High temporal resolution systems profiling reveals distinct patterns of interferon response after Covid-19 mRNA vaccination and SARS-CoV2 infection
Rinchai, D.; Deola, S.; Zoppoli, G.; Kabeer, B. S. A.; Taleb, S. A.; Pavlovski, I.; Maacha, S.; Gentilcore, G.; Toufiq, M.; Matthew, L.; Liu, L.; Vempalli, F. R.; Mubarak, G.; Lorenz, S.; Sivieri, I.; Cirmena, G.; Dentone, C.; Cuccarolo, P.; Giacobbe, D.; Baldi, F.; Garbarino, A.; Cigolini, B.; Cremonesi, P.; Bedognetti, M.; Ballestrero, A.; Bassetti, M.; Hejblum, B. P.; Augustine, T.; Panhuys, N. V.; Thiebaut, R.; Branco, R.; Chew, T.; Shojaei, M.; Short, K.; Feng, C.; Zughaier, S. M.; Maria, A. D.; Tang, B.; Hssain, A. A.; Bedognetti, D.; Grivel, J.-C.; Chaussabel, D.
Show abstract
Knowledge of the mechanisms underpinning the development of protective immunity conferred by mRNA vaccines is fragmentary. Here we investigated responses to COVID-19 mRNA vaccination via ultra-low-volume sampling and high-temporal-resolution transcriptome profiling (23 subjects across 22 timepoints, and with 117 COVID-19 patients used as comparators).

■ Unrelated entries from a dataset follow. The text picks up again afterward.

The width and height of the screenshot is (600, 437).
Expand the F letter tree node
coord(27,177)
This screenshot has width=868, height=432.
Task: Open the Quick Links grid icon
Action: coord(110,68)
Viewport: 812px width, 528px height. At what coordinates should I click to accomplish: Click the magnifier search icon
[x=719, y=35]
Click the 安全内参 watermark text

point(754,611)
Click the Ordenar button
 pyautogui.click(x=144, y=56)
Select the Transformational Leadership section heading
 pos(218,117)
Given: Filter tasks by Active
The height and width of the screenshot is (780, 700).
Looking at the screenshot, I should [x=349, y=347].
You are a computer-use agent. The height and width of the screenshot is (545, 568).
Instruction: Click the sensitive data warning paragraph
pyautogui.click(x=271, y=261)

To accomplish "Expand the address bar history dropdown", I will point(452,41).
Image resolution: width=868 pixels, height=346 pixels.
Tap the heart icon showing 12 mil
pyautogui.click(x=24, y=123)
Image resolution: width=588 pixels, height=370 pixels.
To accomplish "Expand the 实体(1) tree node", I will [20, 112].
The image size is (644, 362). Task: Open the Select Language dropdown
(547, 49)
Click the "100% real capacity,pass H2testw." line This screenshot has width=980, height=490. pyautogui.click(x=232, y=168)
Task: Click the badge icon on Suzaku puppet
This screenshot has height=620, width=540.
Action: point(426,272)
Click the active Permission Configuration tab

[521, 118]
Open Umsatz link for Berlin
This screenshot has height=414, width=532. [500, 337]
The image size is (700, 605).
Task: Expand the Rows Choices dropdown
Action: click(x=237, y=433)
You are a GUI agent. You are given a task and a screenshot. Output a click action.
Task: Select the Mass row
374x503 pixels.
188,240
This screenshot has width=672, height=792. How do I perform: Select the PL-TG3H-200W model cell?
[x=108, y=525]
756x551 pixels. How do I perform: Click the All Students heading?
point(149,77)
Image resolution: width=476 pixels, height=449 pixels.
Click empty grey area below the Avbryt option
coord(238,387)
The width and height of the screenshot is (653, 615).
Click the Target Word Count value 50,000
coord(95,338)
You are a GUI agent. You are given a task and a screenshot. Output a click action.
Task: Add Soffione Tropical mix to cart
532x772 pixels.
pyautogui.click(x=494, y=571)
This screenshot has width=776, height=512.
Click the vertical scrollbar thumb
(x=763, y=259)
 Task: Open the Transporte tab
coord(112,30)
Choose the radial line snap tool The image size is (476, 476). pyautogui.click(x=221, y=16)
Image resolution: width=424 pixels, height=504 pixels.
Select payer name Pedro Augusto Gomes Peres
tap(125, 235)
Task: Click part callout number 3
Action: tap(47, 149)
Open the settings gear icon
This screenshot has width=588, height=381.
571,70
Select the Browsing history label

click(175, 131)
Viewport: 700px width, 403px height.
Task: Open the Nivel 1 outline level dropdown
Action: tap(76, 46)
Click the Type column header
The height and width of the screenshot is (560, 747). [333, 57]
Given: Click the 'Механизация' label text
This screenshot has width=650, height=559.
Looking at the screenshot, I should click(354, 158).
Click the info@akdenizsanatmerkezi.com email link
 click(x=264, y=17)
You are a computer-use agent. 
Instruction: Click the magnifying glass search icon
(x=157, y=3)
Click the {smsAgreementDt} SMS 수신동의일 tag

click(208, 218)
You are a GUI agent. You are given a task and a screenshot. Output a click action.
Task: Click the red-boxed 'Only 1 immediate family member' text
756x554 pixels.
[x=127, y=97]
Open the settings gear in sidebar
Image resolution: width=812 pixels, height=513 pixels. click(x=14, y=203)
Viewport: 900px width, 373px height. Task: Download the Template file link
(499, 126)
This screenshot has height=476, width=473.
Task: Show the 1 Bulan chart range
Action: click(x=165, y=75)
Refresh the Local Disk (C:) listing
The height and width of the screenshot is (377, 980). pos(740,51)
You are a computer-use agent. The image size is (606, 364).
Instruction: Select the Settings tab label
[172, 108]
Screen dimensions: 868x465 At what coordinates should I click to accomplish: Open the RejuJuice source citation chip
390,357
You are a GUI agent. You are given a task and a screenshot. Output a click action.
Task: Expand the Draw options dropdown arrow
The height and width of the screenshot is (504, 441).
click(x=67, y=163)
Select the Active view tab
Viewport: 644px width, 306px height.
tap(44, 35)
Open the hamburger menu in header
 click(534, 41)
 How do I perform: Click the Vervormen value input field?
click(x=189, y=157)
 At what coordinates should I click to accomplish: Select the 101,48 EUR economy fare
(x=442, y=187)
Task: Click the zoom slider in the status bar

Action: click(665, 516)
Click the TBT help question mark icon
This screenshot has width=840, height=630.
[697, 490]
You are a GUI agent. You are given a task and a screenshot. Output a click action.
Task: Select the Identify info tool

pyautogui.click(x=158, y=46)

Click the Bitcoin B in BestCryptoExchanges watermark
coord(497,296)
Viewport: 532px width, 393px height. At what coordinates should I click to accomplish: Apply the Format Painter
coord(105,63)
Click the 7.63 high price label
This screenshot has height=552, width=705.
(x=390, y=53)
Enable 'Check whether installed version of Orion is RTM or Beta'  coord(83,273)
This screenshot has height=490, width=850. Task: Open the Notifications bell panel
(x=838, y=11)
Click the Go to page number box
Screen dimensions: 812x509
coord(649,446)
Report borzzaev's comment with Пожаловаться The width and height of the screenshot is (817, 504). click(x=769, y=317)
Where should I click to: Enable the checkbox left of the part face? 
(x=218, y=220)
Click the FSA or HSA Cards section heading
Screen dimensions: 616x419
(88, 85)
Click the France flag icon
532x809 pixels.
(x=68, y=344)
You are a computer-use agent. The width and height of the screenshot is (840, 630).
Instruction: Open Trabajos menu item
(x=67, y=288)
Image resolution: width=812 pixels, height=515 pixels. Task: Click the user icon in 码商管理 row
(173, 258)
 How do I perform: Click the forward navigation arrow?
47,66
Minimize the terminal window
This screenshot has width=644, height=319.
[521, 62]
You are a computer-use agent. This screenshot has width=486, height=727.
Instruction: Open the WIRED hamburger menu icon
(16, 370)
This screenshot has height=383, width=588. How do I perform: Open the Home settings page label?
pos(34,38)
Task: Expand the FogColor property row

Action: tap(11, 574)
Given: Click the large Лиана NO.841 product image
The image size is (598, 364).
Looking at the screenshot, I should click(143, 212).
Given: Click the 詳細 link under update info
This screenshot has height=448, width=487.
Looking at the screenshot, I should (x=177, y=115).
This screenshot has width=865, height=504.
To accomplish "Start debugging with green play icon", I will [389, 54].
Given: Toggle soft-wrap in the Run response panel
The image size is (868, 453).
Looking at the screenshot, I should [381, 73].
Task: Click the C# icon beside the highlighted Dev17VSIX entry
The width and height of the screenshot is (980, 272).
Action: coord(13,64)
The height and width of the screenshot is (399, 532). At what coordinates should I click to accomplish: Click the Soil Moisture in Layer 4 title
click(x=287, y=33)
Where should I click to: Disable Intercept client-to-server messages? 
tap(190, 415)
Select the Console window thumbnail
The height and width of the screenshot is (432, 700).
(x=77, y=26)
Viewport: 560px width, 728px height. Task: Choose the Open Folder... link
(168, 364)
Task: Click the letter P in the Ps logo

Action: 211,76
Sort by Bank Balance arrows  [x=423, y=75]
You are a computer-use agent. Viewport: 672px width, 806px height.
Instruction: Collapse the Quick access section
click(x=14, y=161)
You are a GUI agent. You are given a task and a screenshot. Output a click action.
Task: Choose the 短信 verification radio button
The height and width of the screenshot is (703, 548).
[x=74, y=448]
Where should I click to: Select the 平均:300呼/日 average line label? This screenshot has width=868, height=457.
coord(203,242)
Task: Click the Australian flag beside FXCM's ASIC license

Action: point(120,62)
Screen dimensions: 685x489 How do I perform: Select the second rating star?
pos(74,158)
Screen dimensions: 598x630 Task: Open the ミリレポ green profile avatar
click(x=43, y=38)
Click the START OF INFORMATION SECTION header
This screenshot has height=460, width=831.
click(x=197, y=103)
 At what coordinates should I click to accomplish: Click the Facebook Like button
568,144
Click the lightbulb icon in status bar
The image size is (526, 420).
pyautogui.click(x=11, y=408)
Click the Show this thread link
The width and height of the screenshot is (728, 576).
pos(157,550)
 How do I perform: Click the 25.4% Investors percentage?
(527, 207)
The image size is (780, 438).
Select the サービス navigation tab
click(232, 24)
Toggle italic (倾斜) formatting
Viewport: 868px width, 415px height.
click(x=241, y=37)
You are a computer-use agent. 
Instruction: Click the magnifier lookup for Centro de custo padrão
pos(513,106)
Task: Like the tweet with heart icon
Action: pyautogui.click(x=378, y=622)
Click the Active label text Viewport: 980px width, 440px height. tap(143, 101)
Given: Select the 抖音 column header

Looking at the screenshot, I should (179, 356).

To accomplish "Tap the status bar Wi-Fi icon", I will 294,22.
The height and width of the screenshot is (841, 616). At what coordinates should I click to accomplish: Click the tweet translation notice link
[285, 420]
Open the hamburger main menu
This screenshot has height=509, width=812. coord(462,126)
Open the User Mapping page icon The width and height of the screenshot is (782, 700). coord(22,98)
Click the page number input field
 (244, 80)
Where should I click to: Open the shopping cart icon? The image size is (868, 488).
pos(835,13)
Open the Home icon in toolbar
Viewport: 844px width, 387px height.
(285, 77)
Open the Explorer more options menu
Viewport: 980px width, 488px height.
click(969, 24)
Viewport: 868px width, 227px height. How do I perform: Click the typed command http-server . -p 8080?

There were marked differences in the timing and amplitude of the responses to the priming and booster doses. Notably, we identified two distinct interferon signatures. The first signature (A28/S1) was robustly induced both post-prime and post-boost and in both cases correlated with the subsequent development of antibody responses. In contrast, the second interferon signature (A28/S2) was robustly induced only post-boost, where it coincided with a transient inflammation peak. In COVID19 patients, a distinct phenotype dominated by A28/S2 was associated with longer duration of intensive care. In summary, high-temporal-resolution transcriptomic permitted the identification of post- vaccination phenotypes that are determinants of the course of COVID-19 disease.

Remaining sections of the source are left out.